Input rows:
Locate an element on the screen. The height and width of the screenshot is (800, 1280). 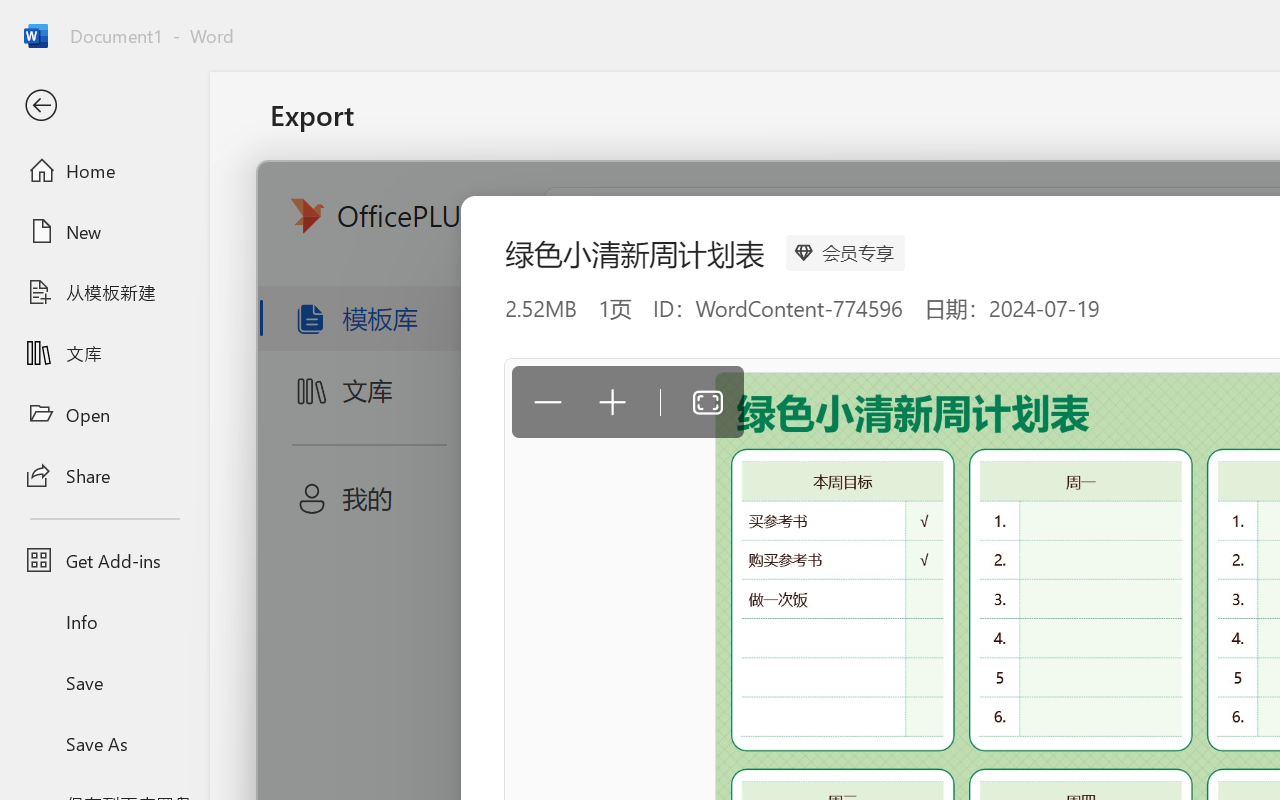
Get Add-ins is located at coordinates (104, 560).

==

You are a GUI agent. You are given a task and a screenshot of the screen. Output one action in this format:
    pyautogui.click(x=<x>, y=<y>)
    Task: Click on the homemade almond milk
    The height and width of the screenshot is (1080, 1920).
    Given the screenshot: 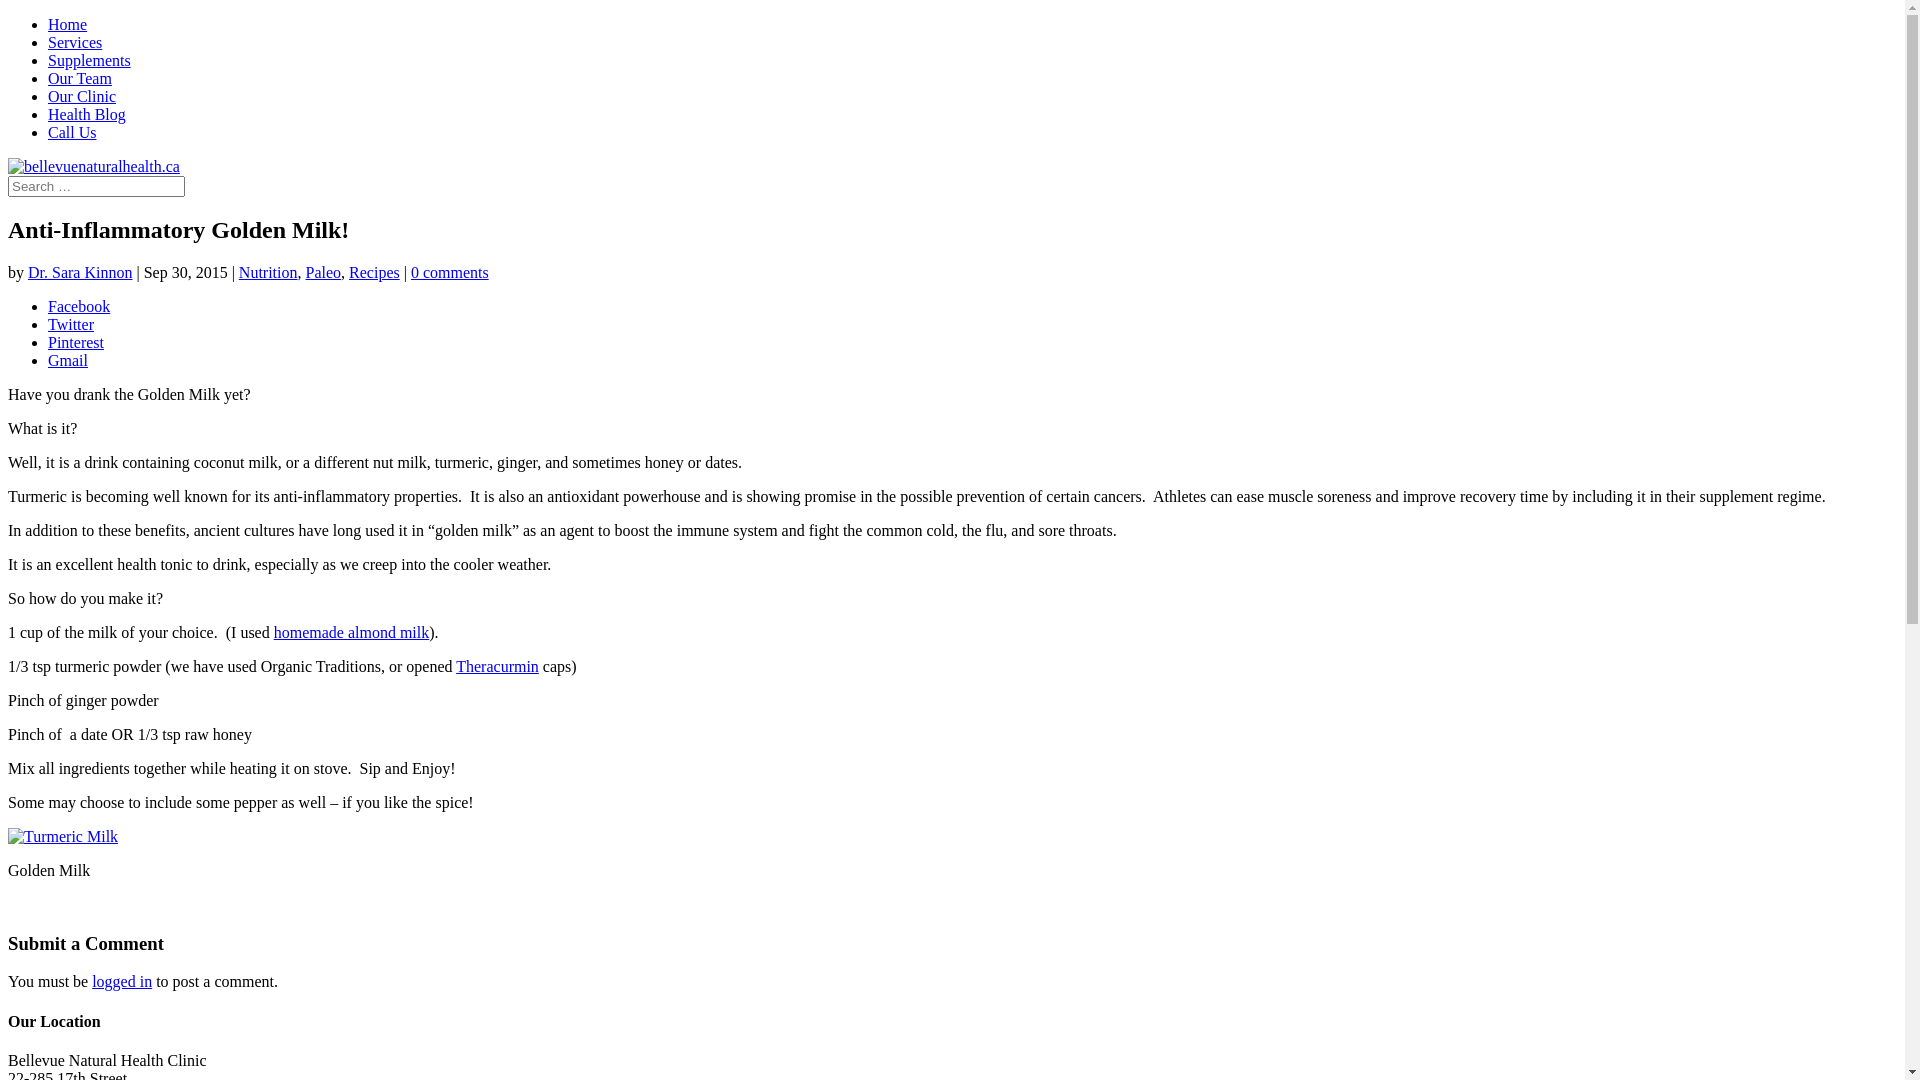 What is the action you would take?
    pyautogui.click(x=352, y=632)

To be done: Rewrite the part of the listing that opens with the line containing "Locate an element" and closes with the line containing "Get Add-ins is", substituting "breadth" for "width" and leaving the pictures out.

Full output:
Locate an element on the screen. The height and breadth of the screenshot is (800, 1280). 
Get Add-ins is located at coordinates (104, 560).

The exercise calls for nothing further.